Sénégal : une refonte constitutionnelle au cœur d’une confrontation entre pouvoirs
“Diomaye-Sonko, un nouveau chapitre”, titre Le Quotidien dans son édition du mardi 30 juin, évoquant les tensions entre le président Bassirou Diomaye Faye et son ancien Premier ministre Ousmane Sonko. Ce dernier, limogé le 22 mai de son poste à la tête du gouvernement, a été élu président de l’Assemblée nationale quatre jours plus tard.
Ce nouveau chapitre voit désormais deux blocs s’opposer autour d’une révision de la Constitution : l’exécutif et le législatif. Sud Quotidien qualifie cette situation de “choc des institutions”.
Le 29 juin, l’Assemblée nationale, où le parti des Patriotes africains du Sénégal pour le travail, l’éthique et la fraternité (Pastef), dirigé par Ousmane Sonko, détient 130 des 165 sièges, a approuvé une proposition de révision constitutionnelle. Cependant, avant même le début des débats, le garde des Sceaux, Me Moussa Sarr, a annoncé que cette adoption serait soumise à un référendum à venir.
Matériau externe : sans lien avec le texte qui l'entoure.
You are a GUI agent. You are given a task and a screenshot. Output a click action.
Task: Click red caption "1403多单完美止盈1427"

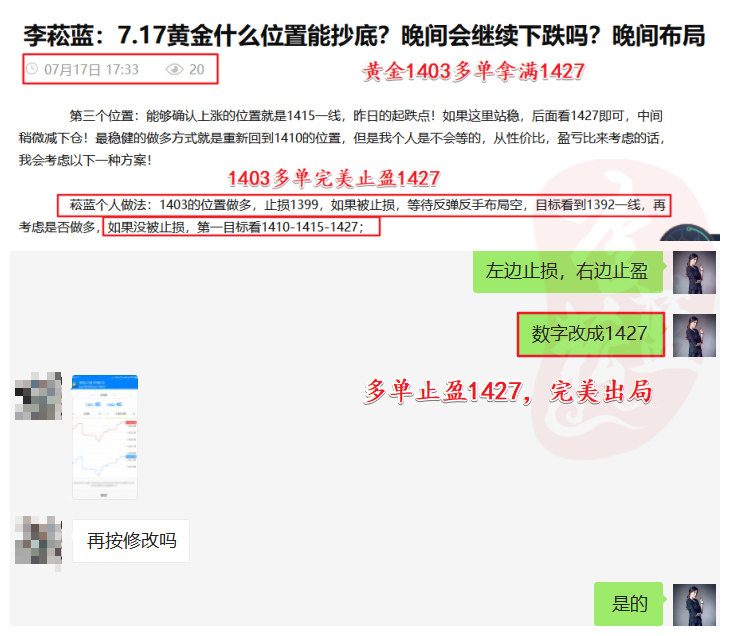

Remodelage de l’architecture institutionnelle
Le texte divise profondément. Les quatre propositions d’amendements présentées par le gouvernement ont été rejetées par la commission des lois. L’examen précédant le vote du 29 juin s’est déroulé dans une atmosphère tendue, rapporte Sud Quotidien : “Pour protester, les députés de l’opposition ont quitté l’hémicycle.”